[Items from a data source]
====================
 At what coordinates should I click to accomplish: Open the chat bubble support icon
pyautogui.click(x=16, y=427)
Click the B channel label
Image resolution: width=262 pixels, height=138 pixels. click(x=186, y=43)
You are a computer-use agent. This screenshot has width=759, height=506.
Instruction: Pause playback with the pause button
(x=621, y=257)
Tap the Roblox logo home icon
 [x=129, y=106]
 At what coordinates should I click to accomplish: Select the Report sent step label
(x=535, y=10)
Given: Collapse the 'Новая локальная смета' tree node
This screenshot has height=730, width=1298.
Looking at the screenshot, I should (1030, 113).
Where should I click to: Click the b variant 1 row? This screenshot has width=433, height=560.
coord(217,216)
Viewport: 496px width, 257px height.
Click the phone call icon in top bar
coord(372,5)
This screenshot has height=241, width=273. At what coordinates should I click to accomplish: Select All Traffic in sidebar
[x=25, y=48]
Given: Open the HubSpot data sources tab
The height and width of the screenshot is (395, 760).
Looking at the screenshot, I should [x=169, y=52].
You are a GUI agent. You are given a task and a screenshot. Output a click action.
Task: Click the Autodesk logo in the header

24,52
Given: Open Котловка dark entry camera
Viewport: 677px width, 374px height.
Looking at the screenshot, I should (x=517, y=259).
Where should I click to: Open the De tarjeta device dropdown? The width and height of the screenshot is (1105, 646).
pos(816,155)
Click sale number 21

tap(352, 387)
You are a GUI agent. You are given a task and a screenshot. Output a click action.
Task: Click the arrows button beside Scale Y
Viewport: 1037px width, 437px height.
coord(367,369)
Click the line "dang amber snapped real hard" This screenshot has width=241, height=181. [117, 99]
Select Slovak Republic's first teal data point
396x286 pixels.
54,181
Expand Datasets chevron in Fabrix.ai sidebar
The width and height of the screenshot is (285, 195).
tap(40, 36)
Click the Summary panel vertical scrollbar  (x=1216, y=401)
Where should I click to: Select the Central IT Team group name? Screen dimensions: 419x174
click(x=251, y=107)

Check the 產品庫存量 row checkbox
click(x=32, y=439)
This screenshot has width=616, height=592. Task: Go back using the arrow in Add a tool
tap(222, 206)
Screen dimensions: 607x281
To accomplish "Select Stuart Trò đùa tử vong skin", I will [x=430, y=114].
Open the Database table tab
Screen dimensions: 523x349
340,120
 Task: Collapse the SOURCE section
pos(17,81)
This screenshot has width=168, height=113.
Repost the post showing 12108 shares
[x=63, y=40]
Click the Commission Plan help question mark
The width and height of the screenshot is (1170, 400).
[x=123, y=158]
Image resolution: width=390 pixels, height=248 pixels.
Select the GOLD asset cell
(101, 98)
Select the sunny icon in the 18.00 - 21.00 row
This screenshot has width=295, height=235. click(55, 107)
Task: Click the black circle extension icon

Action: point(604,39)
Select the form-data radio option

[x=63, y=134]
====================
* _Directions_
All the records above need to be printed exactly.

* _Answer for this exercise_
 At what coordinates should I click to accomplish: Open the chat bubble support icon
pyautogui.click(x=16, y=427)
Click the B channel label
Image resolution: width=262 pixels, height=138 pixels. click(x=186, y=43)
You are a computer-use agent. This screenshot has width=759, height=506.
Instruction: Pause playback with the pause button
(x=621, y=257)
Tap the Roblox logo home icon
 [x=129, y=106]
 At what coordinates should I click to accomplish: Select the Report sent step label
(x=535, y=10)
Given: Collapse the 'Новая локальная смета' tree node
This screenshot has height=730, width=1298.
Looking at the screenshot, I should (1030, 113).
Where should I click to: Click the b variant 1 row? This screenshot has width=433, height=560.
coord(217,216)
Viewport: 496px width, 257px height.
Click the phone call icon in top bar
coord(372,5)
This screenshot has height=241, width=273. At what coordinates should I click to accomplish: Select All Traffic in sidebar
[x=25, y=48]
Given: Open the HubSpot data sources tab
The height and width of the screenshot is (395, 760).
Looking at the screenshot, I should [x=169, y=52].
You are a GUI agent. You are given a task and a screenshot. Output a click action.
Task: Click the Autodesk logo in the header

24,52
Given: Open Котловка dark entry camera
Viewport: 677px width, 374px height.
Looking at the screenshot, I should (x=517, y=259).
Where should I click to: Open the De tarjeta device dropdown? The width and height of the screenshot is (1105, 646).
pos(816,155)
Click sale number 21

tap(352, 387)
You are a GUI agent. You are given a task and a screenshot. Output a click action.
Task: Click the arrows button beside Scale Y
Viewport: 1037px width, 437px height.
coord(367,369)
Click the line "dang amber snapped real hard" This screenshot has width=241, height=181. [117, 99]
Select Slovak Republic's first teal data point
396x286 pixels.
54,181
Expand Datasets chevron in Fabrix.ai sidebar
The width and height of the screenshot is (285, 195).
tap(40, 36)
Click the Summary panel vertical scrollbar  (x=1216, y=401)
Where should I click to: Select the Central IT Team group name? Screen dimensions: 419x174
click(x=251, y=107)

Check the 產品庫存量 row checkbox
click(x=32, y=439)
This screenshot has width=616, height=592. Task: Go back using the arrow in Add a tool
tap(222, 206)
Screen dimensions: 607x281
To accomplish "Select Stuart Trò đùa tử vong skin", I will [x=430, y=114].
Open the Database table tab
Screen dimensions: 523x349
340,120
 Task: Collapse the SOURCE section
pos(17,81)
This screenshot has width=168, height=113.
Repost the post showing 12108 shares
[x=63, y=40]
Click the Commission Plan help question mark
The width and height of the screenshot is (1170, 400).
[x=123, y=158]
Image resolution: width=390 pixels, height=248 pixels.
Select the GOLD asset cell
(101, 98)
Select the sunny icon in the 18.00 - 21.00 row
This screenshot has width=295, height=235. click(55, 107)
Task: Click the black circle extension icon

Action: point(604,39)
Select the form-data radio option

[x=63, y=134]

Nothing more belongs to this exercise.